• _Stored data_:
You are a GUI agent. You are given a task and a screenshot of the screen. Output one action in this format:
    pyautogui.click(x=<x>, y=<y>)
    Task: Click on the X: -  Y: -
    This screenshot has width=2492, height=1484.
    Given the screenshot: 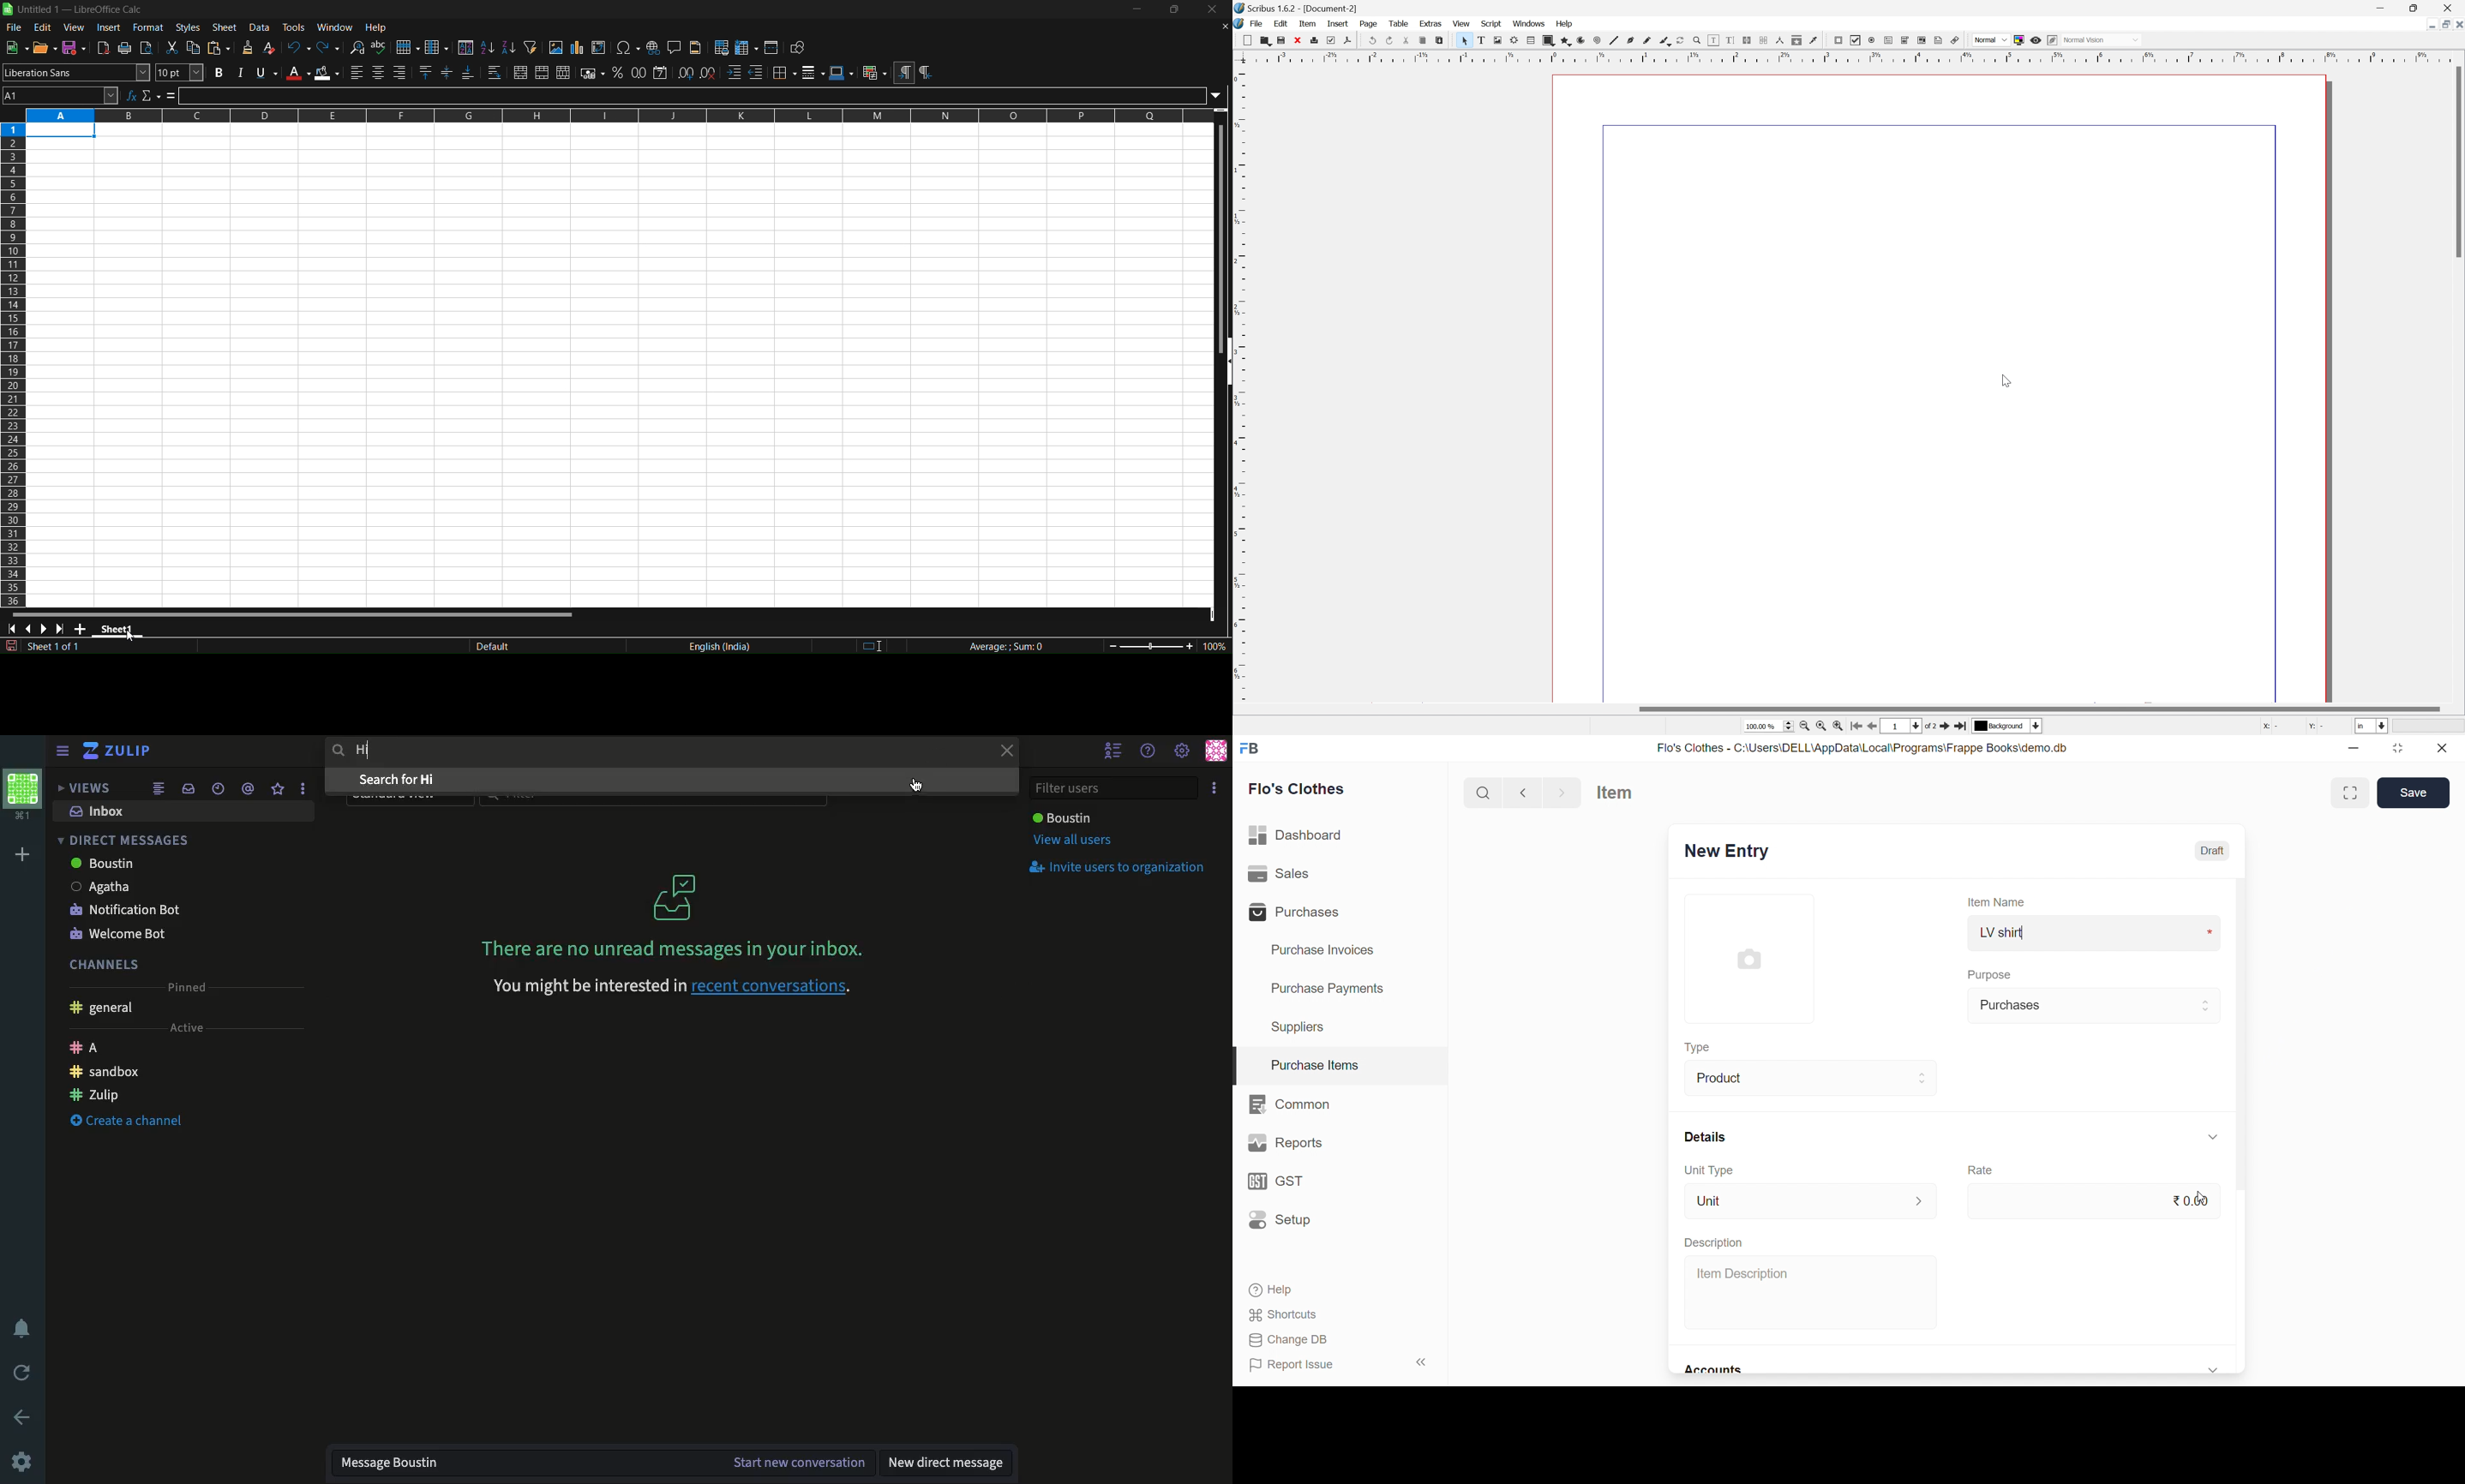 What is the action you would take?
    pyautogui.click(x=2293, y=726)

• _Directive_: Please give the rows above, from the first line through the line containing "This screenshot has", as a Markdown table with the columns No. and Line, leaving out any blank lines.

• _Full answer_:
| No. | Line |
|---|---|
| 1 | You are a GUI agent. You are given a task and a screenshot of the screen. Output one action in this format: |
| 2 |     pyautogui.click(x=<x>, y=<y>) |
| 3 |     Task: Click on the X: -  Y: - |
| 4 |     This screenshot has width=2492, height=1484. |